Obesity is not increased by the moderate drinking of water by the average man in good health. It is only when there is an excessive production of Beta-pituitrin by the pituitary gland or when the heart or kidneys are diseased or where salt is taken to excess that the excessive drinking of water is harmful and conducive to obesity.

It should be noted, however, that the drinking of water to excess usually induces the average per-son to eat more food. The explanation is simple and is grounded in the natural reaction of the system to water which serves to enhance the taste of other foods.

The normal use of water is not only harmless but its withdrawal operates directly to injure many types of people, particularly those who are gouty, hepatic and renal because if the system be denied ample quantities of water the principal solvent upon which it relies has been removed. It is known, too, that a drastic thirst regimen is directly responsible for a type of neurasthenia which frequently follows in the wake of severe intensive, unscientific reduction.

Quack Cures

Pills and drugs advertised as obesity cures should never be taken except upon the advice of a physician. We are beset on every side by ingenious quacks. When I read there advertising I some-times ask, parodying Bruce Barton, “What can a fat man believe?” For example there is an advertised cure which contains desiccated thyroid in combination with a laxative. It is taken by women who do not understand the potency of thyroid. I have seen numerous cases of harmful thyroid intoxication resulting from the use of this and similar drugs.

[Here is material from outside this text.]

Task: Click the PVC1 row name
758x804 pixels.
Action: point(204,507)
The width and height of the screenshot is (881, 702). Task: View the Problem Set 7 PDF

You cannot cure obesity by medication. At the risk of repetition let me add that health-giving weight reduction can come only through treating ascertained characteristics with scientific cures which consider and avoid every danger. Many “cures” are often nothing less than depletion plants. The common denominator of practically all reduction cures is diet. When you take your reduction course by mail or by swallowing pills, you will always find in some part of the accompanying “literature” a modest little note telling you to refrain from eating such and such foods.